Ubuntu Server Setup Part 2 - Secure Login

• Part 1 - Logging In
• Part 3 - Installing a Firewall
• Part 4 - Setup Nginx Web Server
• Part 5 - Install Git, Ruby and Jekyll
• Part 6 - HTTPS With Let’s Encrypt
• Part 7 - Email Forwarding with Postfix
• Part 8 - Sending Email Through Gmail
• Part 9 - Setup a Reverse Proxy with Nginx
• Part 10 - Install Docker and Docker Compose

Before reading this, make sure to go over part 1 which covers initial login and setting up a new user.

In the previous section we covered logging into the server with the root user. At that point we were using a simple password, which is less than ideal. In this part we will be setting up public key authentication for the new user in order to better secure our logins. Login to the root user will be disabled via ssh as well, forcing you to go through your newly created user and use sudo commands to get root access.

Generating an RSA public/private keypair

Using Windows you can use the free PuTTygen utility which is bundled in with PuTTY.

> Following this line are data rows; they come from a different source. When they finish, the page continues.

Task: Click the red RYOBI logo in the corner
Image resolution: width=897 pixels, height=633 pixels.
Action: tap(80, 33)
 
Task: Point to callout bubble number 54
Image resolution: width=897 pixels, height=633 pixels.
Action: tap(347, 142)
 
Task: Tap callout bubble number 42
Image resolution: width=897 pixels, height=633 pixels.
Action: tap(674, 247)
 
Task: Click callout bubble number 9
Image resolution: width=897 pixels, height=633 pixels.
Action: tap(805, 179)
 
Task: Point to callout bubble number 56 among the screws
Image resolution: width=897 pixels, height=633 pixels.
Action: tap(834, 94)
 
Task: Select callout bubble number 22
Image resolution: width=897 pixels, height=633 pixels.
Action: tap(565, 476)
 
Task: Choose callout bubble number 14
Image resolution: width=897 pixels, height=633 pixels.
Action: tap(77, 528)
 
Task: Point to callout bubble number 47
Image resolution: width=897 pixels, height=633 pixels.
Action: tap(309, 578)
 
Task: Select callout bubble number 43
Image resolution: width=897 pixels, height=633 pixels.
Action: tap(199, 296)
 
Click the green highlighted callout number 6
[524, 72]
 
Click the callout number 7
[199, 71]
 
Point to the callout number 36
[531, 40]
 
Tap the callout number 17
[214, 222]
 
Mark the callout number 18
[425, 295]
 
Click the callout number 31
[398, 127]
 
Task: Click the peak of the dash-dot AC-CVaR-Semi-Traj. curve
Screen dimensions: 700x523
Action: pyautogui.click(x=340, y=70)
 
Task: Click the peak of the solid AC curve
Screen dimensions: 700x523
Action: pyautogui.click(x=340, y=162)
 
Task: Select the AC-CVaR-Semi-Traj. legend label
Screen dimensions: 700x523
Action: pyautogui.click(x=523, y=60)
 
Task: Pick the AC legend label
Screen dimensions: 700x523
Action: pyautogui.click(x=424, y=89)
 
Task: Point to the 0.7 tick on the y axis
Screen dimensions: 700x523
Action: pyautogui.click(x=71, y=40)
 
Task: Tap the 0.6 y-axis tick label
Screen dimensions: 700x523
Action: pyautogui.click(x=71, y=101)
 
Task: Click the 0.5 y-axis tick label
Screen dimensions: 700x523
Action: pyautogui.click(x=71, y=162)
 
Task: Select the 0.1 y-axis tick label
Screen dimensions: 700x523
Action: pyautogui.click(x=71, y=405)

Open the app and select SSH-2 RSA under the Key menu. Then hit Generate and provide some mouse movements to generate some randomness.

The top textbox will contain the newly generated public key which will be deployed onto the remote server. Save both the public key and private keys in a safe place. Remember you never want to give anyone/anything your private key.

The utility will save the private key in the .ppk format which PuTTY can understand. You can choose to export into the more generic OpenSSH format if needed (e.g to use with the ssh command under WSL).

Copy the contents of the top textbox into the clipboard as this will be what will be saved into the remote server in order to authorise you.

If you are using Linux you can use the ssh-keygen command instead to generate the keys.

Installing the public key

Login to the remote server under the new user you wish to secure (currently using a password although we will now change that).

If you are still the root user run su - <user>

In the home directory create a new .ssh directory which will house the public key.

$ mkdir ~/.ssh

Change the permissions to ensure that only the user can read or write to the directory.

$ chmod 700 ~/.ssh

Create a new file called authorized_keys and open using the nano editor

$ nano .ssh/authorized_keys

Paste your public key into this file. Ctrl+X and then Y to save and exit

Change the permissions on the new key file so again only the current user can read or write to it.

$ chmod 600 ~/.ssh/authorized_keys

Login using public key authentication

Now the public key is installed onto the server and you have the corresponding private key on your local machine, it’s time to login using them. In PuTTY, go to the Connection -> Data -> Auth tab and navigate to the .ppk private key in the bottom field:

If you’re using the ssh command, place the file under ~/.ssh/id_rsa and it will use it automatically. Otherwise you can pass in the path to the private key as you login:

$ ssh -i ~/.ssh/private_key [email protected]

Disable root login

In order to further secure the server, it’s best to prevent direct login to the root user. I have also changed the port for ssh to something other than 22 to prevent a lot of automated attacks and disabled password authentication (forcing you to use public keys).

$ nano /etc/ssh/sshd_config

PermitRootLogin no
Port 23401
PasswordAuthentication no
AllowUsers Fred Wilma

Reload the ssh daemon to reflect the changes

$ sudo systemctl reload sshd

With these settings active, you will be forced into logging in via the Fred or Wilma users (root being disabled) by public key authentication on port 23401.